_Your assignment_: Only the lines below from the one that holds "Task: Enable the magnet snapping mode" through the one that holds "Task: Remove the パス variable chip with its x" should appear in the answer, copied exactly, end lines included and pictures omitted.

_Given records_:
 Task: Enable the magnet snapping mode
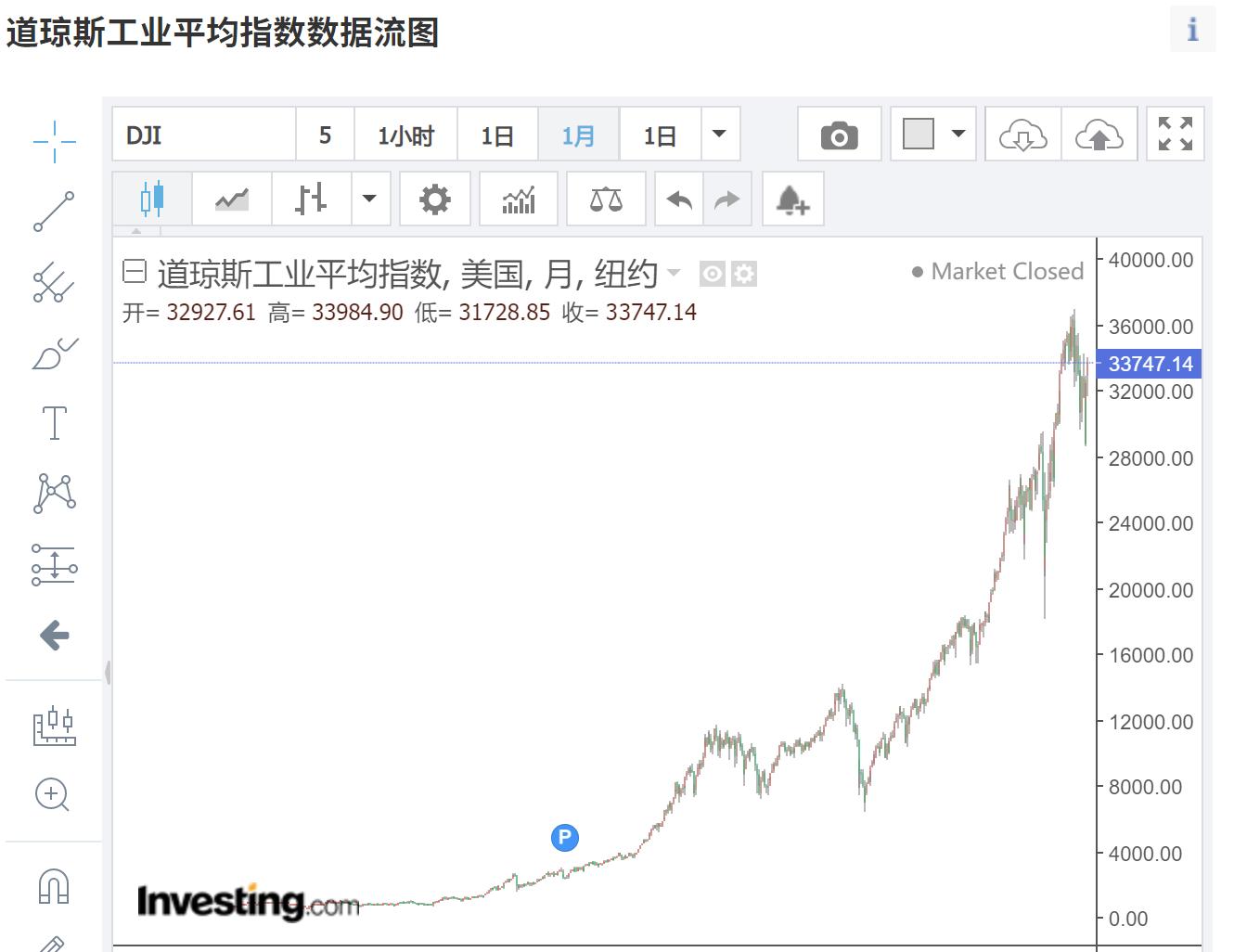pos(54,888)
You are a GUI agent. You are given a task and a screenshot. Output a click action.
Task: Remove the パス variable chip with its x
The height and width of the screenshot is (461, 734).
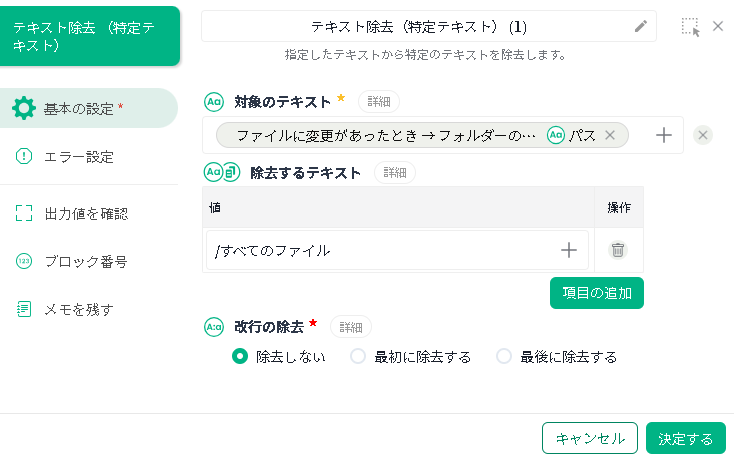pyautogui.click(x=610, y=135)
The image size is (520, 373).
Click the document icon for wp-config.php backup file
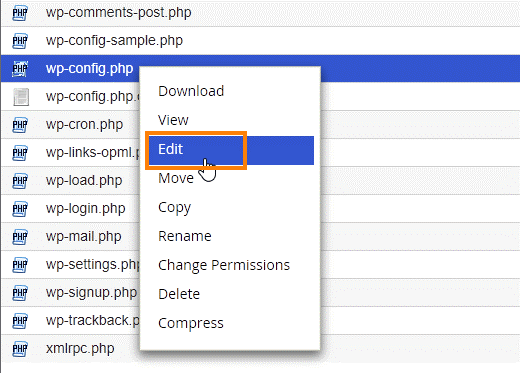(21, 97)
--
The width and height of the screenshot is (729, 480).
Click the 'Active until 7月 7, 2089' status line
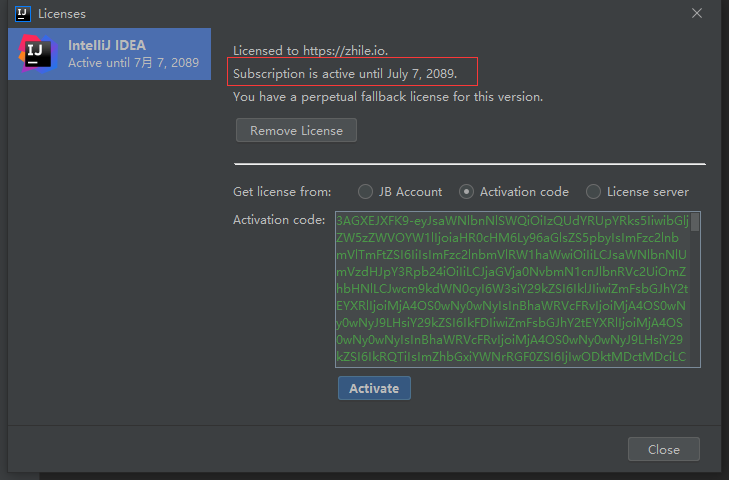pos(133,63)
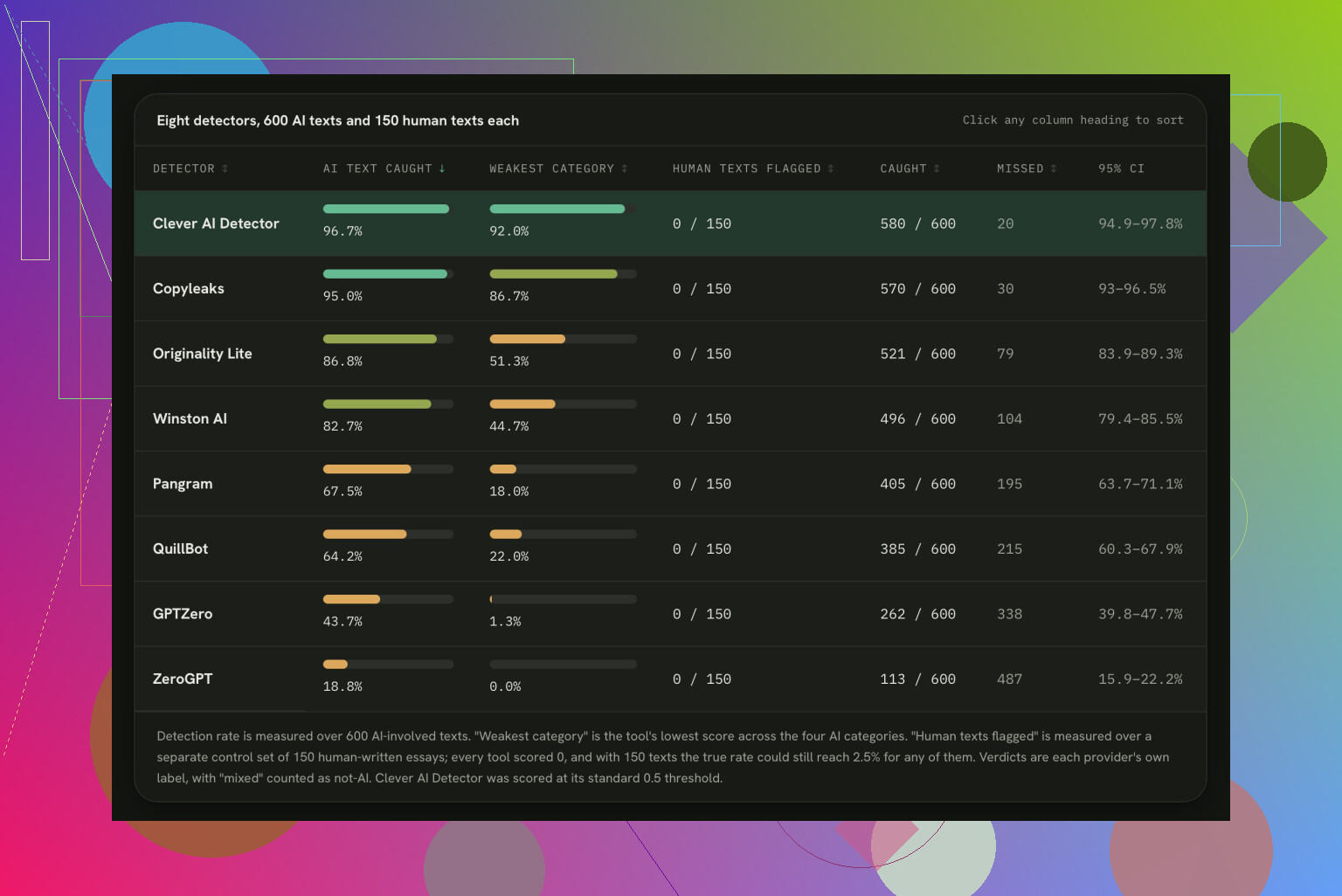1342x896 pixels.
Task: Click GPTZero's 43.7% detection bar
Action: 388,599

_Answer space_:
 Task: Enable the magnet snapping mode
pos(54,888)
You are a GUI agent. You are given a task and a screenshot. Output a click action.
Task: Remove the パス variable chip with its x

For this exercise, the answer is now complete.